Ali stood apart from his peers. He preferred gentler things — the company of his sister Sara, the quiet of the afternoon. His father permitted this until Ali turned thirteen, then forbade him from joining Sara and her friends outdoors.

Zain was the solitary boy in a circle of girls. Ali wasn't sure whether he was there for Sara or for something else, but he was glad not to be the only boy.

Ali had feelings for Fatima, Sara's closest companion. He couldn't act on them, not after his father's decree. Desperate to say it to someone, he invited Zain to the dates' orchard for what he called a serious conversation.

Beneath a towering date palm, Ali told him about Fatima.

Zain's angry response turned when Ali apologised and embraced him. Their first kiss came without ceremony. Zain admitted he had always been drawn to Ali — that Sara had been a disguise.

They both understood what society would say. The palm no longer felt like shelter enough.

Zain fled. He was determined to prove something through football.

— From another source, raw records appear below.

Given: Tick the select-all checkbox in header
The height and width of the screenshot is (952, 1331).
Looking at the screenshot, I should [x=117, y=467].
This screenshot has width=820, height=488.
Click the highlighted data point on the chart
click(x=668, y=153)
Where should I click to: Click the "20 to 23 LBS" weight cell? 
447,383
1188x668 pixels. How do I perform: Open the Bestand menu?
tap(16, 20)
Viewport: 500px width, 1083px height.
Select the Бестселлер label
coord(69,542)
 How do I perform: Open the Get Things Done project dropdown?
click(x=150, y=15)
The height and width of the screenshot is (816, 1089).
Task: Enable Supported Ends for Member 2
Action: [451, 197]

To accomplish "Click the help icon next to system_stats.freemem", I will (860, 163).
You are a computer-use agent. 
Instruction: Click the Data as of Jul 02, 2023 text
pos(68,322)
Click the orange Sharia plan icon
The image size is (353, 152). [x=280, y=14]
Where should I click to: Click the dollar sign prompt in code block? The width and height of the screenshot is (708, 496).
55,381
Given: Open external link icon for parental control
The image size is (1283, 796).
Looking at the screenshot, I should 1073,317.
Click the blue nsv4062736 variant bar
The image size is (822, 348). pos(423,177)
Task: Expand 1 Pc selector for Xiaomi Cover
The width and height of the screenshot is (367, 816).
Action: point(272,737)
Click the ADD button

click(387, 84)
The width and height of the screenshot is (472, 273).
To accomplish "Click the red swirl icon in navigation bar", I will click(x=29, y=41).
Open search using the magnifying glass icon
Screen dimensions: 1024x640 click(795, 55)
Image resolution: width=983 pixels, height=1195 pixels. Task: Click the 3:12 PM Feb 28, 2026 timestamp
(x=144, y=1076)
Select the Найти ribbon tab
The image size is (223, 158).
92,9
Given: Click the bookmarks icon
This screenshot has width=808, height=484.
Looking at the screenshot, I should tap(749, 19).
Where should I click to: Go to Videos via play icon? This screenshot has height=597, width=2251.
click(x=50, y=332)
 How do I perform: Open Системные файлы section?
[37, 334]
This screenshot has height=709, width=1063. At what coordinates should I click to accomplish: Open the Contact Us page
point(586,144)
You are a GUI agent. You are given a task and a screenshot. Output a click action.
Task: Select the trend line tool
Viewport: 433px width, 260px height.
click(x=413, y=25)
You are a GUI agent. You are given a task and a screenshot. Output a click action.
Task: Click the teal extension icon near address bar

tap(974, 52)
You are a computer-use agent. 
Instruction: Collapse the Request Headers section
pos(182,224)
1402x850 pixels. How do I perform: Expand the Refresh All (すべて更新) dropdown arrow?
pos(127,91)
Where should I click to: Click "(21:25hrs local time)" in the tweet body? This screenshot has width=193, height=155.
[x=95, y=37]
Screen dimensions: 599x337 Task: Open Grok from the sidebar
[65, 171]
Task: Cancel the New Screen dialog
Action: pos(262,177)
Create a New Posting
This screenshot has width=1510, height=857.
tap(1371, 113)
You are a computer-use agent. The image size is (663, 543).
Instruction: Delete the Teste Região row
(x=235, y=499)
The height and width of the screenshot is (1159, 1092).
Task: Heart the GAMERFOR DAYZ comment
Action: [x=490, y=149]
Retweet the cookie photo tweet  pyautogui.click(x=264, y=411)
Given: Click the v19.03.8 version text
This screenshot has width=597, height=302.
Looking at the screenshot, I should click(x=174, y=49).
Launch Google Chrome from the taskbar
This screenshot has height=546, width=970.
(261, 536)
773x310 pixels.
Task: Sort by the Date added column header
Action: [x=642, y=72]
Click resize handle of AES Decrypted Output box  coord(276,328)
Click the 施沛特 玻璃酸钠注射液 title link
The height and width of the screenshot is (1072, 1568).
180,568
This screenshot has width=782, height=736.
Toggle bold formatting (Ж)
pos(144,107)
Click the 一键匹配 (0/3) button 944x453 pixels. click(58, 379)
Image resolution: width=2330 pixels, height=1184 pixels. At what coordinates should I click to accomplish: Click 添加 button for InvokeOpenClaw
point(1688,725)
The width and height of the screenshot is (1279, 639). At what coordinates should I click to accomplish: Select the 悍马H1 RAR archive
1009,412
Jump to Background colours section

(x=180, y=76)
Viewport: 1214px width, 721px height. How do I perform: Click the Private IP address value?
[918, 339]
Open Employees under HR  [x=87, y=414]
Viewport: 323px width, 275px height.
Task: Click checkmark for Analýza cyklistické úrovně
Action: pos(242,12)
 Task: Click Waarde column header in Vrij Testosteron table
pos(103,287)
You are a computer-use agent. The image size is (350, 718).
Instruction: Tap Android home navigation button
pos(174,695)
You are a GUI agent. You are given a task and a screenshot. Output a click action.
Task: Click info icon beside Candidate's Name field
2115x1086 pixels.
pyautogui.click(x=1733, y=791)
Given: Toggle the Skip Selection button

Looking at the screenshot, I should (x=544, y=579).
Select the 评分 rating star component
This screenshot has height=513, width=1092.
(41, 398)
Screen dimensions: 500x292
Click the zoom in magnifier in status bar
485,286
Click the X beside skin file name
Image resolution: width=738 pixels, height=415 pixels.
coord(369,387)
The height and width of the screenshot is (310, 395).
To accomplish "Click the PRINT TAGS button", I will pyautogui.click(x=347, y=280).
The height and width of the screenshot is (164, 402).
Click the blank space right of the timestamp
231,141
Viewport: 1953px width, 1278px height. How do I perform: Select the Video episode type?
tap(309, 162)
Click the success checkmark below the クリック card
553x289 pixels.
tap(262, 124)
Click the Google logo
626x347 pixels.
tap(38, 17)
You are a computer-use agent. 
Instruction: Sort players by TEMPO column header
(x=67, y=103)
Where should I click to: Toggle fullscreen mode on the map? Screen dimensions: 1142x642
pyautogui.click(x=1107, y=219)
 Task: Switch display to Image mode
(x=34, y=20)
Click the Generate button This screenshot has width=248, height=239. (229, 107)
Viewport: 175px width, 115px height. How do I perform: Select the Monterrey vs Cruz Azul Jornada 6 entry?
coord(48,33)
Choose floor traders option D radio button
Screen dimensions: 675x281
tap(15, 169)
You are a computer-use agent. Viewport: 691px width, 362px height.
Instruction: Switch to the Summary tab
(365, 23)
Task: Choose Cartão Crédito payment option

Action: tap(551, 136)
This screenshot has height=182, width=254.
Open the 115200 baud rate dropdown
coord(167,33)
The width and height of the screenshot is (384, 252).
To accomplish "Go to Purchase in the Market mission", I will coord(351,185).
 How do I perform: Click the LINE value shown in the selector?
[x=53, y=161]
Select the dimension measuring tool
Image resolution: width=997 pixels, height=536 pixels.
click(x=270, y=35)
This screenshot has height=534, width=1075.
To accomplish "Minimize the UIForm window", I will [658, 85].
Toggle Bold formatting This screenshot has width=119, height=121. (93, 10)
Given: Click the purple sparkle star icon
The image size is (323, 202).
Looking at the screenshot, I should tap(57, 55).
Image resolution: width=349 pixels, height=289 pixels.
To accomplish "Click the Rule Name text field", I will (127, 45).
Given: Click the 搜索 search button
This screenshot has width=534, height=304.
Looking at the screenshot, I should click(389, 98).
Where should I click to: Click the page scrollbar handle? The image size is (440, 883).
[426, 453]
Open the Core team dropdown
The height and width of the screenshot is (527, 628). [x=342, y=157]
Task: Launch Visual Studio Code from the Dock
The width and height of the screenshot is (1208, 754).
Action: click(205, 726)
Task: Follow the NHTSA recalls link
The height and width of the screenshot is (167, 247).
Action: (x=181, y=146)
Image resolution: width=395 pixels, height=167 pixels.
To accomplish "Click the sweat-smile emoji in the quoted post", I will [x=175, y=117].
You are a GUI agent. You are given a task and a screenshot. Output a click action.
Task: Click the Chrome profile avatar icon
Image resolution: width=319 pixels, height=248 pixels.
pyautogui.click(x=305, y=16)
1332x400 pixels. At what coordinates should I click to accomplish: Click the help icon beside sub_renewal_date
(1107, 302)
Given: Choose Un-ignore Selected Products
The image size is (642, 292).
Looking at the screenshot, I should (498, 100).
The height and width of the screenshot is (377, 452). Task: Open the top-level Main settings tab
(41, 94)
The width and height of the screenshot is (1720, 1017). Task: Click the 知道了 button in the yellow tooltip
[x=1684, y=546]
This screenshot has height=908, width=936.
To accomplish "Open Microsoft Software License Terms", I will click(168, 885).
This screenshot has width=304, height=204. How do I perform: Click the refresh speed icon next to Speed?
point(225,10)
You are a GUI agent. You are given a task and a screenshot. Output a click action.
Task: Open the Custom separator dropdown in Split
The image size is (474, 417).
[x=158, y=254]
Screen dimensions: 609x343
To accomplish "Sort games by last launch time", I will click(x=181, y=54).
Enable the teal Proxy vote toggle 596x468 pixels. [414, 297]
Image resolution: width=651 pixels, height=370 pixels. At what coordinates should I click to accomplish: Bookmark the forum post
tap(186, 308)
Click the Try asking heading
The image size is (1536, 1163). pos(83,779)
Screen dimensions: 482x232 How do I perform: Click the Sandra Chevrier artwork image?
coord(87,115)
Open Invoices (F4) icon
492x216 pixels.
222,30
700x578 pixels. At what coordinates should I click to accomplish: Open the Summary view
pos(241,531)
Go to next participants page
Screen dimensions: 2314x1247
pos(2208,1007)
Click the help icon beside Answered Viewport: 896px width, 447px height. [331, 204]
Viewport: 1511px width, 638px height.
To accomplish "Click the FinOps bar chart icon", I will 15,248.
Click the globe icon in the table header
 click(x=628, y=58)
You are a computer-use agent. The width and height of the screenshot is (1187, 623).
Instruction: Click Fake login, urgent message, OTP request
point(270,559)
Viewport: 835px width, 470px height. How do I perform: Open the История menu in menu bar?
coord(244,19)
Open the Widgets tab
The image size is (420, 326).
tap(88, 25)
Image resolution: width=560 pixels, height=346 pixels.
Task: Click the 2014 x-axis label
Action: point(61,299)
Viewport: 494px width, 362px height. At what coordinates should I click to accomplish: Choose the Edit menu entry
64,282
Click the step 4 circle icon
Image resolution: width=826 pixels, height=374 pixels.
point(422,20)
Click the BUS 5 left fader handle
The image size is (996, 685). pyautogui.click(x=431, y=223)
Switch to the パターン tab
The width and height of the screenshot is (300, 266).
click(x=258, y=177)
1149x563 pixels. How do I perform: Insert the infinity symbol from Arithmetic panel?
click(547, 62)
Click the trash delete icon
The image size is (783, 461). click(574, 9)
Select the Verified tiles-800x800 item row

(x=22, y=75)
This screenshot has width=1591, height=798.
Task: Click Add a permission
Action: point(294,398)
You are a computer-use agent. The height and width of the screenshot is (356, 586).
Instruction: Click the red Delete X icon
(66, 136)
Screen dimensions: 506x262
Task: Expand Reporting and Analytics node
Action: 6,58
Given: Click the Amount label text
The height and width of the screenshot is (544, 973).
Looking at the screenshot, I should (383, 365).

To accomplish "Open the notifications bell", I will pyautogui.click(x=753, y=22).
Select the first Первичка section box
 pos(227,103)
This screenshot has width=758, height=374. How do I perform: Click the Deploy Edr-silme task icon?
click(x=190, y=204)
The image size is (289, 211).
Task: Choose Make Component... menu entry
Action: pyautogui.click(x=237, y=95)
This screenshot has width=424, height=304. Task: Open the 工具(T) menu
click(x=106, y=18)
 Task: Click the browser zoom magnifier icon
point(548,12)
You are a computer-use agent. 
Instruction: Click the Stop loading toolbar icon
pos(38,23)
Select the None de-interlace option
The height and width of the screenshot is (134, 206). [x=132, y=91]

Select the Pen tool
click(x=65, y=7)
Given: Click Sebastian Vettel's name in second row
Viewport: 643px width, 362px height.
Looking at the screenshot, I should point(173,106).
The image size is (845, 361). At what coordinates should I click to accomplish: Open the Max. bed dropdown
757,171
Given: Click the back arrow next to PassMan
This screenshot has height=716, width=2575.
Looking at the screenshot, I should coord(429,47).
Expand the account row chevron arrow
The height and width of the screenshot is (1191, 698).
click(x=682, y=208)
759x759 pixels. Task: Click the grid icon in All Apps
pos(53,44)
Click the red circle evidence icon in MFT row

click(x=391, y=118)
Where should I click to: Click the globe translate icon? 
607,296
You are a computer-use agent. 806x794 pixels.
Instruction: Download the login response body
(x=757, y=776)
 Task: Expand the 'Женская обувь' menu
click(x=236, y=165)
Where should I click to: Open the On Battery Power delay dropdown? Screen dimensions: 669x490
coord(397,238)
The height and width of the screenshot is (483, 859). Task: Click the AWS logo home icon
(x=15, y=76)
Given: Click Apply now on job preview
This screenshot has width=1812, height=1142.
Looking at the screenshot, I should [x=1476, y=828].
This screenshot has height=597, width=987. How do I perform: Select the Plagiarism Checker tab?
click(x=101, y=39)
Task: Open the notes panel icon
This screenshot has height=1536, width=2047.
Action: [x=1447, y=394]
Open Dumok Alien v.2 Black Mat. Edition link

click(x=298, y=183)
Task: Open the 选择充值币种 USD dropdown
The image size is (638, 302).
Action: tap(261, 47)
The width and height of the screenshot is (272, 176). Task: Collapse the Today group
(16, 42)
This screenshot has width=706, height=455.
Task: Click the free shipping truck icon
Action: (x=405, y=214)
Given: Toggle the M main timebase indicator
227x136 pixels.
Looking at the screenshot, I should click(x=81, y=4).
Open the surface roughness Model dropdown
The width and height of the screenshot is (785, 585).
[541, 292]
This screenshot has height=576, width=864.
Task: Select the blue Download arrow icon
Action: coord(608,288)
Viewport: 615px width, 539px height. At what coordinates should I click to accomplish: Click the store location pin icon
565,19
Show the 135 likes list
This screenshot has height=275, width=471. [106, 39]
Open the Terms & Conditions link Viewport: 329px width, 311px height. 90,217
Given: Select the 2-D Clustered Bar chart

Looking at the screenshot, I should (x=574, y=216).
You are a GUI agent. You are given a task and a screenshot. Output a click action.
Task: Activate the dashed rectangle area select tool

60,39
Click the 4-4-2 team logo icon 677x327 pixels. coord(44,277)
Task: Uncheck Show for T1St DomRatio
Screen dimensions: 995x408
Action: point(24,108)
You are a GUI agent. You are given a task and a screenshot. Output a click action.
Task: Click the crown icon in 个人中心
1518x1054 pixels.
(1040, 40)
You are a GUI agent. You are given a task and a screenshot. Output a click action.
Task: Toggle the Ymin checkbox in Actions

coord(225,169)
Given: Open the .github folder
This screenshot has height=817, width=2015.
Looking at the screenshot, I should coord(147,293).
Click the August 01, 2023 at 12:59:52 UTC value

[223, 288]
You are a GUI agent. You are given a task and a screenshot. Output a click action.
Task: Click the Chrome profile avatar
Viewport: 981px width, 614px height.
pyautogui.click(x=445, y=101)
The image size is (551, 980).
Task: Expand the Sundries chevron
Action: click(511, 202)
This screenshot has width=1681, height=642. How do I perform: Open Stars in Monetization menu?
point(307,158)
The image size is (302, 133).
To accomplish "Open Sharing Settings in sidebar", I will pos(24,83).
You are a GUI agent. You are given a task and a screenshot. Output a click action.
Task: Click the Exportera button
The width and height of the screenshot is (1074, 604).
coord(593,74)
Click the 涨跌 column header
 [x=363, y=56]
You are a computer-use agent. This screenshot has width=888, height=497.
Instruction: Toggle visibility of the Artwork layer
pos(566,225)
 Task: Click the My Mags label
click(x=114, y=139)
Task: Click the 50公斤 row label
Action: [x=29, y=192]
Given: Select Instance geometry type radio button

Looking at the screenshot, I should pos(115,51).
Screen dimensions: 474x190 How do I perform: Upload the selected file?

Ali never spoke to him again. That summer, he started working at his father's bakery.


The Engagement

Sara burst in one evening: Fatima was getting married in two months.

Her happiness curdled when she named the groom. Zain.

Ali understood then why he had spent years in the bakery. Beyond feeding his family after his father left to join the border fighters, the oven was somewhere to be alone. Somewhere to hide.

He declined Sara's invitation to visit Fatima's family. Oven maintenance needed attention, he said.

Sara walked across what had been the dates' orchard — now crater-scarred. The south had found peace at last, thanks to the border defenders. At Fatima's house she promised to bring her brother along before walking home under the stars.


The Marriage

Fatima was radiant. So was Zain. Ali surprised himself by feeling something close to happiness for them, though his attraction ran in both directions and he didn't know what to do with that.

Beside his father — who had come specifically for this — Ali felt the weight of unspoken things. His father talked of the border. Of violence that sounded like pride.

Around them sat men missing limbs, men with scarred faces. They all seemed to be looking at the baker whose body was whole and unblemished.

Near the end, the occasion revealed its real purpose. Officials led the men into a tent. Their destination was beyond the border: a major offensive, with orders to leave nothing alive. The groom joined them without hesitation.

Before he left, Fatima found Ali. She was pregnant. She was proud. She told him he and Zain would be going together.

His father interrupted: "I'll bring these two boys back as men next year. We'll bless your child. Now move, join the others. Time to leave."


The Mother

In the truck, Ali said nothing while his father explained fatherhood to Zain.

During training, he absorbed hatred. In the hospital he saw the wounded, heard the accounts, learned what he was supposed to feel. Bombing continued. The wards filled with women and children from the other side.

He wondered why the hospital was spared. His father gave political answers that didn't reach far enough.

When they returned to Fatima's house, Ali barely recognised her. She held her three-month-old son and her strength made him feel diminished.

Zain was cold. Almost irritated. Fatima had told Sara that since the pregnancy he had stopped touching her — that the warmth at the wedding had been performance, aimed at Ali. She was devastated by his indifference toward the child.

The visit was brief and awkward. His father announced their real mission: collect supplies before the incursion. Ali fell into exhausted sleep in the truck bed, surrounded by weapons and a weight he had no name for.


The Incursion

He woke at 3 AM, shivering.

They crossed the border. Nearly an hour of driving toward their target. He was too alert to sleep, turning over what he'd been told: that they would slaughter the men responsible, take the women, leave no one. Because none of them were human.

Jumping from the truck, he heard gunfire ahead. Then he saw the men they had come for, and they looked like him. The women's screaming was the same sound his own people made after bombardments.

Ali never discharged his weapon.

Zain called out: "Ali! Ali! Upstairs. Here! Go get the woman upstairs!"

Ali watched Zain drag two boys, fifteen at most. Then two gunshots.

He climbed the stairs slowly, his heartbeat counting each step.

A woman sat in the bedroom with an infant. She looked at him without flinching. "You're different," she said. "I see it. You see me. Please. Please, spare us."

His legs gave. He went down on one knee.

She stroked his hair. "Please spare—"

The bullet entered her left eyebrow. She fell backward, still holding the crying child.

Zain's voice from below: "That's on you for being too slow. Grab the baby and go. GO."

Ali lifted the infant. Soft as dough. He thought of the oven, of its warmth.

There was nowhere left to hide. But strangely — for the first time — he wasn't alone.